Esporte | Jogadora da região atinge marca histórica

Aos 28 anos, natural de Rio Fortuna, a artilheira do Santos Ketlen Wiggers entrou para a história do clube. Em jogo contra o Minas Brasília, a jovem marcou seu 100º gol pelo time onde deu o pontapé em sua carreira no esporte. Ela é a primeira mulher a atingir a marca no time.

O gol foi marcado aos 49 minutos do segundo tempo, na vitória por 2 a 0 sobre Minas Brasília. Ela é a primeira mulher a atingir a estatística centenária de gols pela equipe que, com o resultado na Arena Barueri, manteve a liderança da Série A1 (primeira divisão) do Campeonato Brasileiro de Futebol Feminino após nove rodadas.

O gol saiu em contra-ataque que a própria Ketlen iniciou no campo de defesa. Ela lançou à atacante Larissa, que foi derrubada perto da meia-lua. A arbitragem deu vantagem e a bola sobrou na entrada da área para o arremate da maior artilheira do futebol feminino santista. “É uma emoção muito grande. O Santos é o clube que me revelou. Chorei após o jogo porque o 100º gol era algo que eu queria alcançar. Veio na hora certa, no momento certo”, comenta Ketlen, em entrevista à Santos TV.

A jogadora dedicou o gol à avó, que faleceu antes da atacante nascer, mas que era torcedora fervorosa do Santos. “Ela amava o Coutinho! Desde criança, minha mãe contava as histórias dela. Toda vez que entro em campo, penso nela. Fico emocionada, porque é uma pessoa que eu gostaria que estivesse na arquibancada. Mas sei que onde ela estiver, está me apoiando”, conta Ketlen.

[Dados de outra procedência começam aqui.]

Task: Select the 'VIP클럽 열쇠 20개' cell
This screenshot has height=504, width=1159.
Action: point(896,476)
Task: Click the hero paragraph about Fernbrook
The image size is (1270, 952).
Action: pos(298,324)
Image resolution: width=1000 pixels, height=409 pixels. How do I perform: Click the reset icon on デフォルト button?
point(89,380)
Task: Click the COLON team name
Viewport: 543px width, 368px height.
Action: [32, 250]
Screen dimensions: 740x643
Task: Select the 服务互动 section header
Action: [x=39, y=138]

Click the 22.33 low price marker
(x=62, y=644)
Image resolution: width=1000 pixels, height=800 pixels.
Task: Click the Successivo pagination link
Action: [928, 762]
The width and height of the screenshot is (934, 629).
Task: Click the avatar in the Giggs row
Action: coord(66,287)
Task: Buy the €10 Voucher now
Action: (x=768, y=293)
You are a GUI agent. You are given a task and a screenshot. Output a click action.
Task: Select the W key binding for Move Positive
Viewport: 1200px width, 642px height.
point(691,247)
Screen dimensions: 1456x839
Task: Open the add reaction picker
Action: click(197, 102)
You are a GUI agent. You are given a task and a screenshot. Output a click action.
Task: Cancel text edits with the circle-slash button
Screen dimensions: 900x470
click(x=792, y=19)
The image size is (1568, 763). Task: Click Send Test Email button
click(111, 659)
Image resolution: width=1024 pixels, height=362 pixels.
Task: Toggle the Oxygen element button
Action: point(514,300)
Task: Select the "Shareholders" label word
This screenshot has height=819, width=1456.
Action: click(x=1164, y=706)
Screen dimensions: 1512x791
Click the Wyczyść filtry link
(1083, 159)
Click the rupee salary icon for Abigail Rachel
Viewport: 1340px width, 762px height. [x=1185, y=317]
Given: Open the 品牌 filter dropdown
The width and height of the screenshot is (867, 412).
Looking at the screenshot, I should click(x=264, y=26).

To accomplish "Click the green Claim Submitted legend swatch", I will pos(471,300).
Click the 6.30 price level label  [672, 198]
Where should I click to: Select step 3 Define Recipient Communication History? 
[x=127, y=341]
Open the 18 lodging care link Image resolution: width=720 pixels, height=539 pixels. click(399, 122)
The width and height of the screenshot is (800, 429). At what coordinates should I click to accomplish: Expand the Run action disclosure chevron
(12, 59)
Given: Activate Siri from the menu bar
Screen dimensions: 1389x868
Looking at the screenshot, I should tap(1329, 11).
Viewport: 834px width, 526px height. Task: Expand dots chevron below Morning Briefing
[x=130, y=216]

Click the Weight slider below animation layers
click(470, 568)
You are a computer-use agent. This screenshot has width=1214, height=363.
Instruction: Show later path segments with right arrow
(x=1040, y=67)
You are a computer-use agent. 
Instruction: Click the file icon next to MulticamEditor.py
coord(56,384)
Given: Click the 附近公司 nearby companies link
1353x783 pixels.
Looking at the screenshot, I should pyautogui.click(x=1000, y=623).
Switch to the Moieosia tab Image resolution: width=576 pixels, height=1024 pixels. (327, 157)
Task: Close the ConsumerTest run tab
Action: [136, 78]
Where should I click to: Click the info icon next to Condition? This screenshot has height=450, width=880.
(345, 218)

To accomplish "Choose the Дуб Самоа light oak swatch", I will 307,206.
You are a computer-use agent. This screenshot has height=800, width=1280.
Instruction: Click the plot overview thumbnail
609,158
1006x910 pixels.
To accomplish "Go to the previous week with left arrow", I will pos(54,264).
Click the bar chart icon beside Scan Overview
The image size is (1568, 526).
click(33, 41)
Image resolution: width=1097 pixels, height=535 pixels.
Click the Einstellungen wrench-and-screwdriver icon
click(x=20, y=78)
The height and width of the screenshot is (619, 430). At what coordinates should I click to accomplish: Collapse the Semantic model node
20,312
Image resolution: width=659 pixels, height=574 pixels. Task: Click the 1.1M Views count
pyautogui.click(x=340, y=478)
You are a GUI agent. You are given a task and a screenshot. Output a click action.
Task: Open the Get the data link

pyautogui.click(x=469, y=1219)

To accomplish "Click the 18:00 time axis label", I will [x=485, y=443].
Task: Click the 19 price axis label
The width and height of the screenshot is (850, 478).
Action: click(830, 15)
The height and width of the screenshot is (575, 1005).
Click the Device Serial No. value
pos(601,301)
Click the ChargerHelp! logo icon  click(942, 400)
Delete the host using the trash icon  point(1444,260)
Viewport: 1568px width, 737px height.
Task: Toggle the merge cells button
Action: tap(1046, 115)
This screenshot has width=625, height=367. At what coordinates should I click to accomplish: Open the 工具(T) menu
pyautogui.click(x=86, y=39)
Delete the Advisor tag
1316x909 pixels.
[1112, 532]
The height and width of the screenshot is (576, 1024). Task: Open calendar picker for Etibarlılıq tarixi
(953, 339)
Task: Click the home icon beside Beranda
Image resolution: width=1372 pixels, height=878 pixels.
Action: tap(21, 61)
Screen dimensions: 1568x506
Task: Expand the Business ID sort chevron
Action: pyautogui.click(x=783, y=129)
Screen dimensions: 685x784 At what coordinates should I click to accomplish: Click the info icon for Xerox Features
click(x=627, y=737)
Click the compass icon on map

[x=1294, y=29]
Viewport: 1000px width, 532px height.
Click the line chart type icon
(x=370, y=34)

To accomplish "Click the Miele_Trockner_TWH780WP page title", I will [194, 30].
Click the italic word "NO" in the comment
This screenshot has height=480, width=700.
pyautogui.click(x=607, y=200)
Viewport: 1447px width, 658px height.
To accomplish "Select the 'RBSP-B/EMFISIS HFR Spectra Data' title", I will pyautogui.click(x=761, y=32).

Outro homenageado pelo 100º gol de Ketlen foi o técnico Guilherme Giudice, que, durante a paralisação devido à pandemia do novo coronavírus, tratou e venceu  um câncer no pescoço e no retroperitônio (espaço anatômico atrás da cavidade abdominal). “Eu falei que o gol seria para ele também, por tudo aquilo que ele passou nos últimos meses e todo o apoio que ele me deu esse ano”, destaca a atacante.

Aos 15 anos, Ketlen marcou seu primeiro gol pelo Santos. Com isso, ela se tornou a segunda atleta mais jovem a marcar pelo time, ficando atrás apenas de Coutinho e à frente de Pelé e Edu.

Exemplo vindo de casa

Ketlen conta que não encontrou resistência para dar os primeiros chutes. “Na minha cidade, o futebol feminino era bem valorizado. Minhas amigas e até a minha mãe jogavam. Aprendi muito e comecei a amar o futebol por meio delas e da família”, recorda a jovem.